Practical Motoring - 4/5 - “The new Hyundai i30 not only looks better and more premium inside and out, but it’s better to drive and better equipped than ever before. With a solid range of cars to choose from, strong engines, good pricing and an excellent active safety system, the new i30 is likely to be the dominant force in the small car segment, indeed I'd go so far as to say that as a complete package it's the new small car benchmark.”
CarAdvice - 8/10 - “there's no doubt the i30 SR Premium blends comfort, nimble handling, decent engine punch and downright cabin luxury in a way that few other cars around this price can. We're no longer even pleasantly surprised by the Korean brand. We demand excellence, and here Hyundai has delivered. Go look for yourself.”
Auto Express - 3/5 - “The all-new Hyundai i30 has come on leaps and bounds over its dreary and uninspired predecessor, but still fails to ignite the imagination or stir the soul. It’s well built, refined and economical, but in a fiercely competitive class that features cars like the stylish Renault Megane and excellent [Holden] Astra, it remains a rational rather than an emotional family car choice.”

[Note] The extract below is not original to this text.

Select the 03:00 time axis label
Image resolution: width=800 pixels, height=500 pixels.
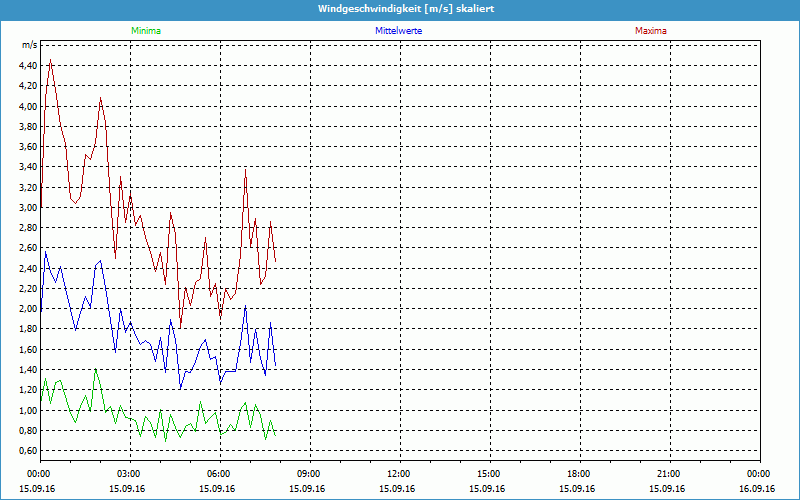click(x=129, y=474)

Motoring.com.au - 83/100 - “The i30 is a seriously good car, and deserves its place among Japanese and German contemporaries. Time will tell whether the i30 can mix it as Australia’s best-selling passenger car. What’s already clear is that this “DNA” vehicle has set the performance for a new wave of sophisticated and refined products. It paves the way for a promising chapter in the Hyundai story.”
CarsGuide - 8.3/10 - “In a market that's absolutely saturated in choice, Hyundai has delivered a car that will reward and delight even those people for whom a car is merely another device. The i30 is a perfect example that you don't always have to spend big bucks to buy something that's still a little bit special.”
What Car? - 3/5 - “The Hyundai i30 is worth considering if you value practicality, ease of ownership and minimal running costs above image and speed.”
WhichCar - 4/5 - “Hyundai’s stylish new-generation i30 hatchback is loaded with equipment, including great smartphone integration and – on more expensive versions – a broad active-safety suite that includes auto braking. Handling and comfort are good, and among three engine options is a very strong turbo-petrol.